-- TEXT SECTION --
Seanad debates

Thursday, 7 July 2022

Circular Economy, Waste Management (Amendment) and Minerals Development (Amendment) Bill 2022: Report and Final Stages

 

9:30 am

Photo of Alice-Mary HigginsAlice-Mary Higgins (Independent) | Oireachtas source

I will be brief in response. These are international issues. It is an international challenge; it is climate change. In that sense, I believe it is appropriate we look to the wider context.We are connected. This is not a local or national issue. It is not something around which we can draw a boundary. It is an international issue and we are a part of the international community. Through our legislation, we take decisions which have implications in that regard.

I am concerned by the fact that the Minister fears legal challenge over regulating sectors. We regulate things all the time. How on earth would concern around a legal challenge affect the State's setting out measures to regulate sectors? To be clear, we are not going to achieve the action on climate change we need or face up to the existential threat it poses by simply changing consumer procedures alone. There is an idea that the State can only work through consumer power. The State must become ready and willing to challenge some sector of the economy and some set of businesses about something. We must challenge areas such as textiles and electronics. If we are not willing to say "Boo" to somebody in manufacturing, we are not going to take the action we need. There seems to be an idea that we are afraid to regulate. It may be that the Government has chosen not to regulate in this legislation. The Minister of State said he is concerned about legal challenge. My measures here require mandatory requirements and regulations around the display or promotion of goods. The Government's position is inconsistent. The Public Health (Alcohol) Act included measures around the display and promotion of alcoholic goods. That is totally legal. It was fine and is now the law. As a result, actions have been changed. It is hard law and not a voluntary code, which means the way in which alcohol is displayed in supermarkets has changed. That is what the Government does. It brings forward actual laws and measures that require good practice.

-- DATASET --
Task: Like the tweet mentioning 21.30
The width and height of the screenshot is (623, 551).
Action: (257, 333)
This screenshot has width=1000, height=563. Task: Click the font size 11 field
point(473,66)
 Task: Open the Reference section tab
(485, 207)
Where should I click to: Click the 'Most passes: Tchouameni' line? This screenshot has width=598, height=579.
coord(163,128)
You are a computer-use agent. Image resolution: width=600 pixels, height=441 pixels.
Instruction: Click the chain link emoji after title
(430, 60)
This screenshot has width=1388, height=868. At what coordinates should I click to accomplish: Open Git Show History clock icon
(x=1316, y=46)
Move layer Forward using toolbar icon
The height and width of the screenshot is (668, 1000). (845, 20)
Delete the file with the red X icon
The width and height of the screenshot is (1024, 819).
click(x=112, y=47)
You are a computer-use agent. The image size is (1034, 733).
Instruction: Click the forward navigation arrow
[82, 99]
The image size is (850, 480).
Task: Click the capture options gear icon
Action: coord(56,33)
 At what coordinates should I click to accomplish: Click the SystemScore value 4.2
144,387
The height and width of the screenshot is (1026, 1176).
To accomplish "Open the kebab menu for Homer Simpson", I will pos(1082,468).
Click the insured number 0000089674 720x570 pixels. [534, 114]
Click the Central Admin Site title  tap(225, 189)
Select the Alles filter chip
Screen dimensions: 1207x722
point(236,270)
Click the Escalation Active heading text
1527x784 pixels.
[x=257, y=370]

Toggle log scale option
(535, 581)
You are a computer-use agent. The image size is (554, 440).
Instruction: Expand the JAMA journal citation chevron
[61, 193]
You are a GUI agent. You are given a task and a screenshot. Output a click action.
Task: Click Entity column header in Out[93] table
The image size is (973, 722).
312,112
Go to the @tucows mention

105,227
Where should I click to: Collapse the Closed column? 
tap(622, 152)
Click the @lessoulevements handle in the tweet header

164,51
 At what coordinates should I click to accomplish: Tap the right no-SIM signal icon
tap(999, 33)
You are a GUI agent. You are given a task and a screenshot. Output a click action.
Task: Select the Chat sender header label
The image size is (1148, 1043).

-- HOW TO COMPLETE THIS TASK --
Continue the Seanad debate transcript on the circular economy bill from its last sentence, keeping the same speaker and argument.

-- ANSWER TO THIS EXERCISE --
Similarly, amendment No. 16 calls for mandatory requirements and regulations on sectoral targets in areas such as retail, packaging and textiles. To be clear, commercial activity and economic activity take place within the State when they take place within the State. Society is not sitting inside the economy; the economy is sitting inside society. We are elected by the citizens to regulate in that regard and to set those rules. I encourage the Minister of State to consider, question and challenge the kind of line that is coming through because, frankly, if we start hearing that line any time we try to regulate a sector, we are in trouble.

I have included other measures relating to public public partnerships and so on. I will formally move those.

I appreciate there have been indications in respect of amendment No. 31.

On the question of timeframes, in an ideal scenario it would be nice to check in after six years but anything that deals with climate change is not the same as any other example where we are looking to embed best practice and considering what might happen. Anything that is responding to climate change is effectively emergency legislation, in that it is taking place within a very narrow emergency time period. We did not have such long periods of review in respect of our Covid-19 legislation because it was dealing with an emergency situation and we should not have such long periods of review in respect of our climate legislation. We need to be getting it right. We need to think not only about the longer term. We require shorter timeframes and more urgent action. These actions need to be treated as urgent in response to a crisis. The other House has recognised that we are facing a climate and biodiversity emergency.